## [SOURCE DATA]
------------------------------------

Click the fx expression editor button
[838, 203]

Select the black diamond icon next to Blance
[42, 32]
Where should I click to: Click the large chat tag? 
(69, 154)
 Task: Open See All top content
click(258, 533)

------------------------------------

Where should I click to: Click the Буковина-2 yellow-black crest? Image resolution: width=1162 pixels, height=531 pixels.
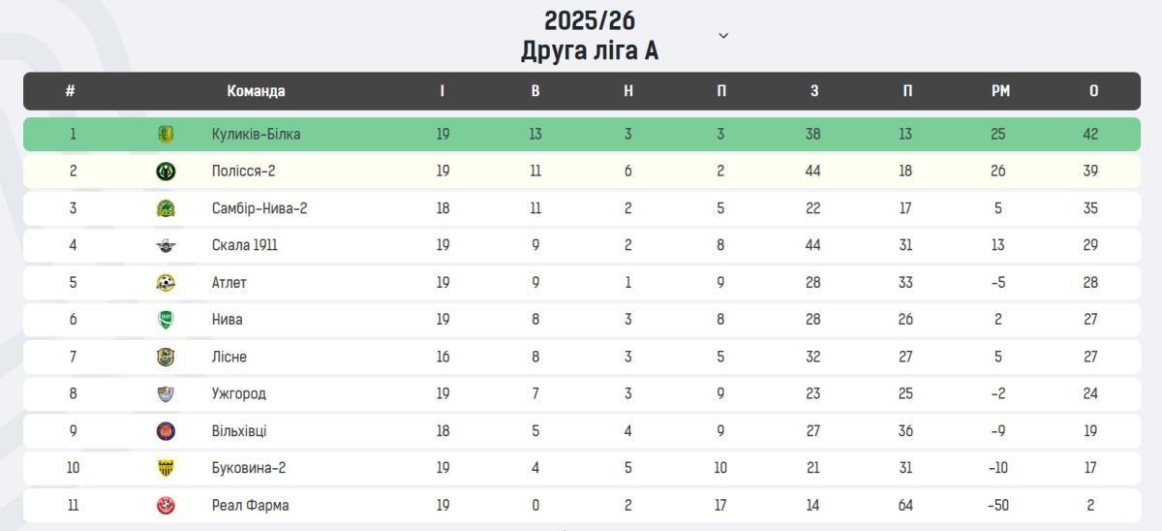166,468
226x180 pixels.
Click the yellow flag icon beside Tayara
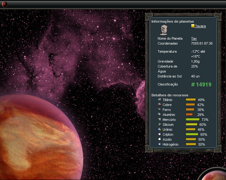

------------------------------------

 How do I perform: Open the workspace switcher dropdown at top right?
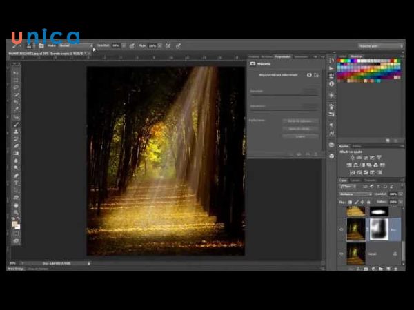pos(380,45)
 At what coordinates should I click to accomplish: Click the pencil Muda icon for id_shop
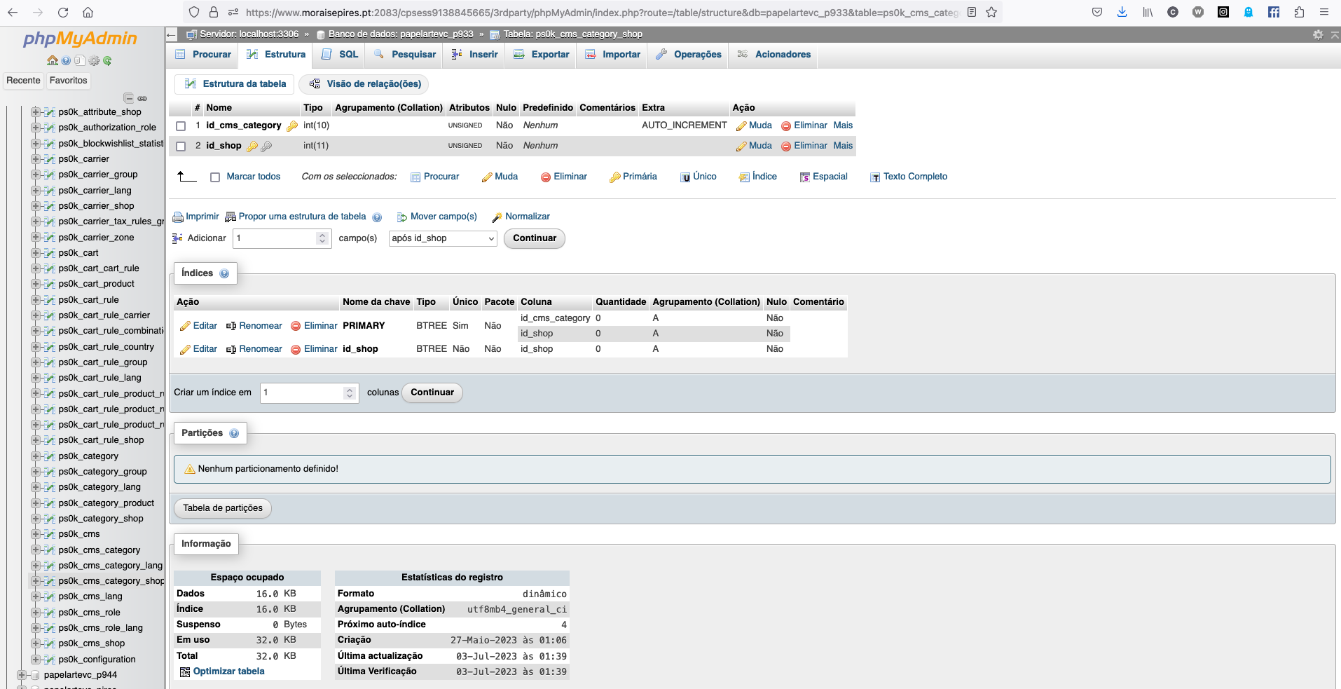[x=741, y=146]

------------------------------------

## [GOAL OF THE EXERCISE]
Starting with the line above that holds "226x180 pixels." and stopping with the line that holds "Click the yellow flag icon beside Tayara", reproduce each line exactly, omitting all other lines.

## [FINAL ANSWER]
226x180 pixels.
Click the yellow flag icon beside Tayara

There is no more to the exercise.